Aufgabe 1.
Beantworte anhand des Textes über Männlichkeit diese Fragen:
(a) Was wollen Männer in Selbsterfahrungsgruppen erfahren?
(b) Welche zwei Bedeutungen von Männlichkeit nennt der Text?
(c) In welchem Buch schreibt Swami Sivananda über Männlichkeit?
Aufgabe 2. Führe den Text über Männlichkeit nach seinem letzten Satz weiter.

Textauszug.
Männlichkeit
Männlichkeit ist die Bezeichnung für das männliche Wesen. Was aber ist Männlichkeit? Darüber herrscht heute große Verwirrung. Es gibt Selbsterfahrungsgruppen für Männer, in welchen Männer ihre Männlichkeit erfahren wollen.Genauso gibt es Frauen, die in Seminaren ihre Weiblichkeit ergründen wollen.
Am besten ist, man geht jenseits von Männlichkeit und Weiblichkeit und erfährt sich als die Seele, als das unsterbliche Selbst, jenseits aller Geschlechter - und ist sich bewusst, dass jeder Mensch Männlichkeit und Weiblichkeit in sich trägt. Männlichkeit hat zwei Bedeutungen: Männlichkeit ist zum einen eine Zusammenfassung der Ideale, die früher für Männer gegolten haben. Zum anderen ist Männlichkeit das, was die Eigenschaften eines Mannes tatsächlich sind.
Männlichkeit - eine Tugend. Was ist Männlichkeit ? Woher stammt das Wort? Wozu ist Männlichkeit gut? Was sind ihre Grenzen? Wie kann man sie kultivieren? Was ist das Gegenteil von Männlichkeit ?
Swami Sivananda über Männlichkeit
Der indische Weise Swami Sivananda schreibt in seinem Buch "How to Cultivate Virtues und Eradicate Vices" über "Manliness"(Männlichkeit) [1] :
Männlichkeit ist Unerschrockenheit. Männlichkeit ist nicht bloß Tapferkeit. Es ist der Zustand der Seele, die offen alle Lebensbedingungen annimmt und es zu einer Ehrensache macht, nicht bestürzt oder ihrer überdrüssig zu sein. Erhabenheit ist Männlichkeit. Hohe Gesinnung ist Männlichkeit.

Bereitgestellte Datensätze.
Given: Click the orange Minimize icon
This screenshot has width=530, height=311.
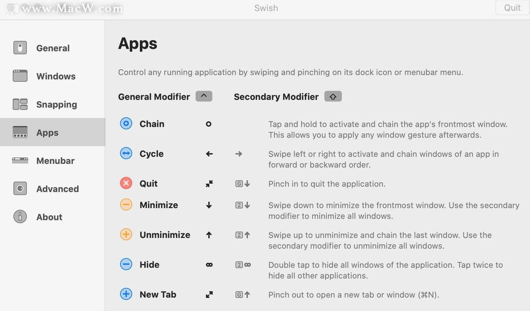Looking at the screenshot, I should coord(126,205).
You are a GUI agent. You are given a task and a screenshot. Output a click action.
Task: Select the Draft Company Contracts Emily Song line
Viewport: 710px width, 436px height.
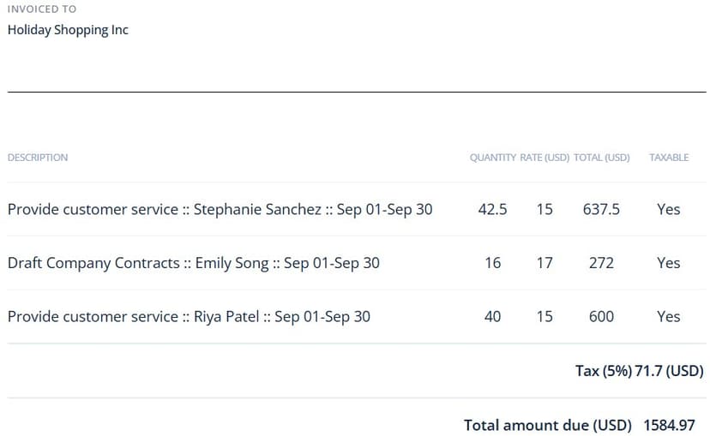coord(193,263)
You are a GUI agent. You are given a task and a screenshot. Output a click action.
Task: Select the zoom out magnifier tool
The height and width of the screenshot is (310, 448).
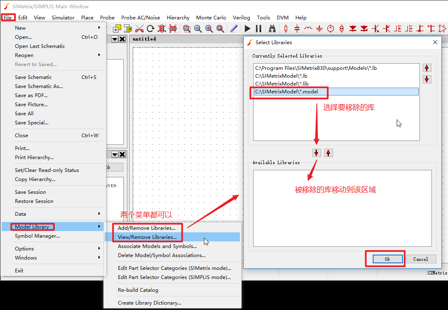(x=198, y=29)
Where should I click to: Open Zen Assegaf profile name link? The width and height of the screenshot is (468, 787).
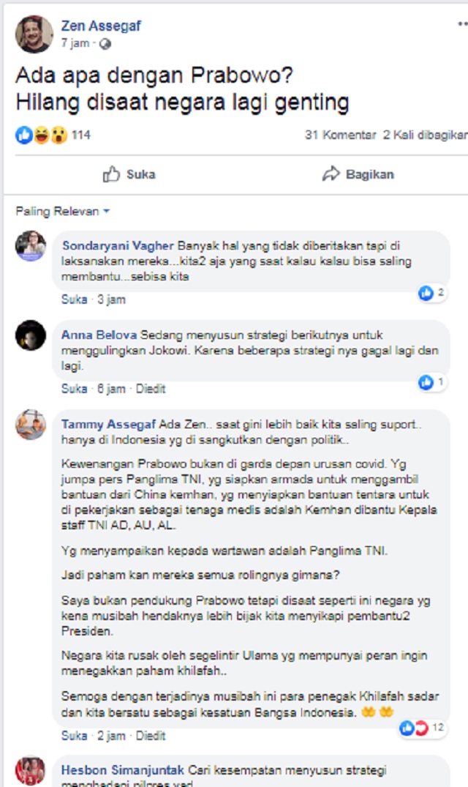tap(101, 26)

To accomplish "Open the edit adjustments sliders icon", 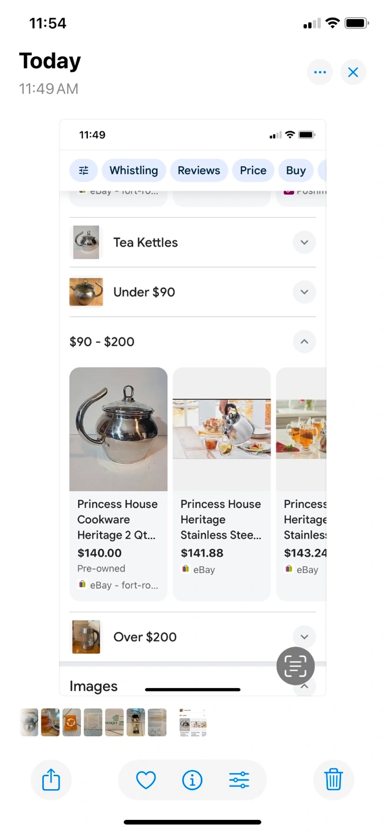I will (239, 780).
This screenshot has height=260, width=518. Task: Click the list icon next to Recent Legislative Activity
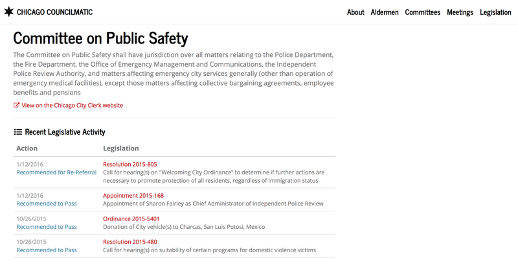18,132
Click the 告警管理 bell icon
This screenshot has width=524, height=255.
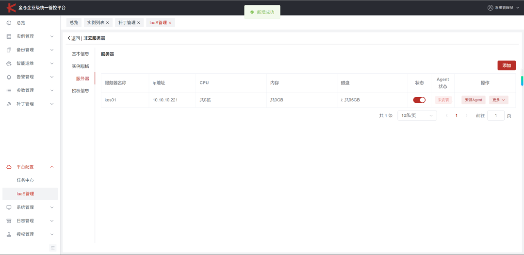(9, 77)
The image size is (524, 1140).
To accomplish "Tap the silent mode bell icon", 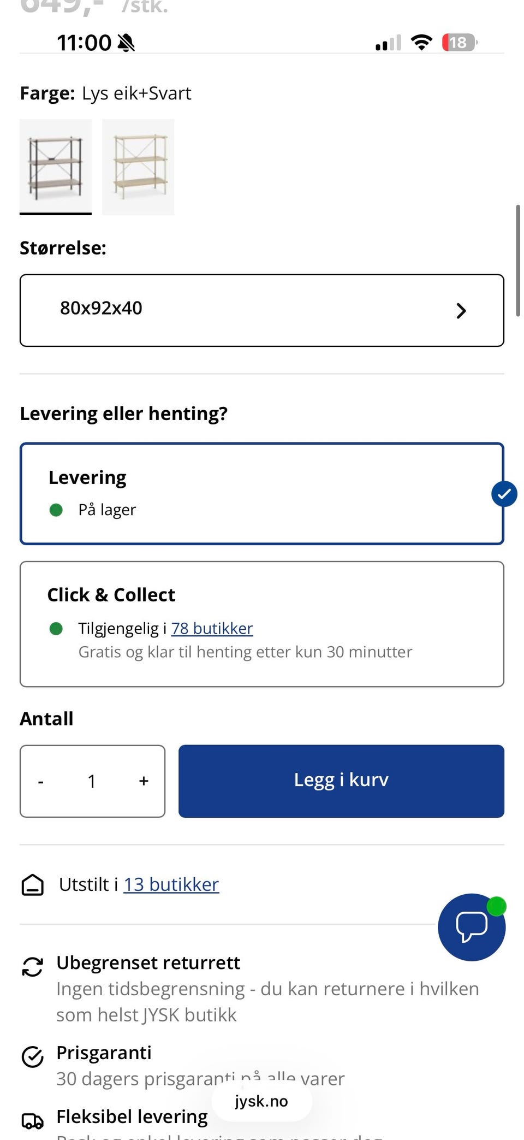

Antwort 1.
(a) Ihre Männlichkeit.
(b) Zum einen eine Zusammenfassung der Ideale, die früher für Männer gegolten haben, zum anderen das, was die Eigenschaften eines Mannes tatsächlich sind.
(c) In "How to Cultivate Virtues und Eradicate Vices".

Antwort 2.
Männlichkeit ist Freisein von Kinderei, von Burschikosität und Feigheit. Ein mannhafter Mensch besitzt Eigenschaften wie Unerschrockenheit, Entschlossenheit. Jede Tugend, oder die höhere Stufe eines mannhaften Charakters beginnt in diesem - in Wahrheit und Sittsamkeit vor allen Mädchen; in Wahrheit und Erbarmen, in Wahrheit und Ehrfurcht zu allen Frauen.
"Mannhaft" bezieht sich auf alle Eigenschaften und Charakterzüge, nach denen ein Mann streben kann. Wir sprechen von mannhafter Entscheidung, mannhafter Liebenswürdigkeit und Nachgiebigkeit – wie Bestimmtheit, Mut, unerschrockenem Gemüt, gediegener Charakter, Vornehmheit und Würde.
Männlichkeit als hilfreiche Tugend
Auszug aus einem Vortrag von Sukadev Bretz
Was heißt Männlichkeit? Heutzutage ist das nicht mehr so klar wie früher. Früher, was man unter "männlich" verstanden hat, das hieß Tapferkeit, das hieß Kühnheit, das hieß Beharrlichkeit, das hieß Risikobereitschaft, das hieß auch Durchsetzungsvermögen usw. Das waren männliche Eigenschaften, das war Männlichkeit.
Und die weiblicheren Eigenschaften, das waren mehr Nachgiebigkeit, Vergebung, Hingabe, Einfühlungsvermögen, Liebe. Diese galten mehr als die weiblichen Eigenschaften, das ist Weiblichkeit. Auf eine gewisse Weise kann man auch sagen, archetypisch ist das auch heute noch so. Man sagt, das sind die männlicheren Eigenschaften, das sind die weiblicheren Eigenschaften.
Im Yoga sprechen wir übrigens weniger von männlich und weiblich, sondern wir sprechen von Surya, Sonne, und Chandra, Mond. Und Surya und Chandra sind beide männlichen Geschlechts, Sonnengott und Mondgott, und natürlich gibt es dann noch eine Mondgöttin und eine Sonnengöttin.
Die Sonnengöttin ist Savitri, und die Mondgöttin Chandra Devi. So ist Sonne und Mond jeweils männlich und weiblich interessanterweise. Es ist also weniger so wie im Westen, im Westen gab es ein klareres Rollenverständnis, was ist Männlichkeit und was ist Weiblichkeit.
Wenn ich jetzt also über Männlichkeit spreche, dort kann man als erstes darüber sprechen, die als männlich bezeichneten Eigenschaften, und bei Weiblichkeit, die als weiblich bezeichneten Eigenschaften. Und da ist es gut, dass man beide kultiviert.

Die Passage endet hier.